As part of a series of evidence sessions considering the repercussions for security and policing within Europe after Brexit, Rob Wainwright, director of the European Police Office (‘Europol’) has addressed the Home Affairs Committee on behalf of Europol, in an attempt to define the nature of the relationship between the Europol and the UK after it leaves the EU. While emphasising the organisation’s “genuine willingness to make this work”, his testimony offered little comfort to those who fear the break down in collaborative cross-border efforts to fight crime.

Europol is a creature of the EU. This means that, as Áine Kervick pointed out in her blog, Brexit, Europol, and Euro-specifics, the UK’s departure from the EU would have a profound impact on our relationship with the Office, presenting a logistical crisis for security operations within Europe. It is anticipated that post-Brexit, the UK would seek to establish an ‘operational agreement’ (see blog: The UK, Europol…and the EU? Government announces intention to opt-in to new Europol framework creating closer ties with the EU) with Europol, similar to those currently in force with Norway, Switzerland, and Iceland. However, following the successful conclusion of an agreement between Denmark and Europol, the Government may well feel renewed optimism that something more bespoke can be negotiated. In his evidence, Mr Wainwright added some flesh to this idea.

The new Europol Framework (which further integrates Europol with the EU) takes effect on 1 May 2017. After this point, it is unclear whether subsequent operational agreements will reflect those made previously. Mr Wainwright identified two potential routes towards the achievement of a new operational relationship with the UK:

  1. An international agreement of the European Union with a third party under Article 218 of the Lisbon Treaty, which could include a justice and home affairs chapter. Ultimately, this would mean that the UK would need to negotiate directly with the EU.
  2. A data protection adequacy decision of the European Commission to be applied in specific cases for the purposes of police cooperation. So far this format has only ever applied to civil matters.

In either event, the UK would be venturing into entirely “new territory” notwithstanding the crucial importance of this partnership to national security.

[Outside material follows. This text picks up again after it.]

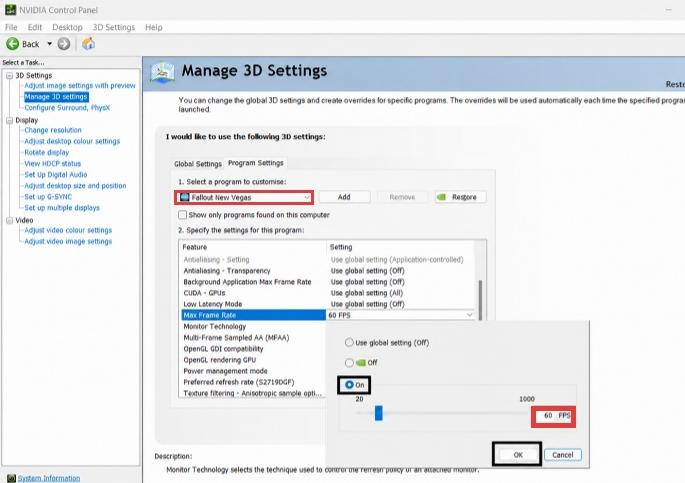
Task: Click the NVIDIA icon beside Off option
Action: point(360,362)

As a result, the Committee pressed Mr Wainwright over the practical implications of any operational agreement. He conceded that without direct access to the Schengen Information System II, UK police authorities would face a small time lag, while Europol itself would no longer be able to rely so heavily upon their skills and resources. However, the UK police would also be denied access to multiple databases across different points of the law enforcement community. Most concerning was the disappearance of British officers on the management board or in the employment of Europol. At present, approximately half of Europol’s “top priorities” in the fight against serious and organised crime are led or co-led by the UK. As such, Mr Wainwright warned that they could not spare British expertise or leadership at this very dangerous time.

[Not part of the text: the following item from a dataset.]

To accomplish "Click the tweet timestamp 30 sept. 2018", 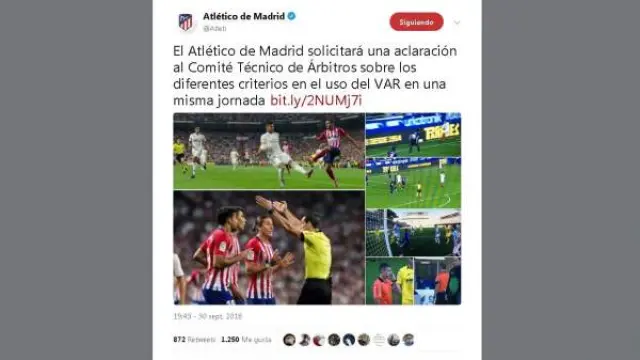I will [x=208, y=316].
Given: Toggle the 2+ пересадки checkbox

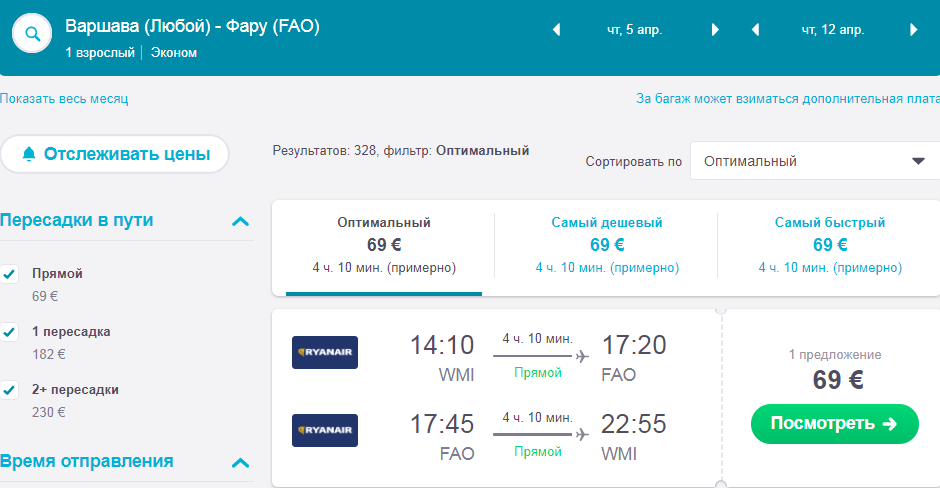Looking at the screenshot, I should [x=10, y=390].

But despite this genuine willingness, and despite what Mr Wainwright described as a surprising lack of “acrimony or bitterness” in the European community following the referendum result, it is difficult to envisage how any new arrangement could match the seamless interaction which we currently enjoy as part of our membership of the EU. One question that demands an answer is whether this relationship will form part of the Article 50 negotiations or whether, after Brexit, the UK and Europol’s relationship will find itself in what Mr Wainwright described as a “cliff-edge scenario”. To be continued…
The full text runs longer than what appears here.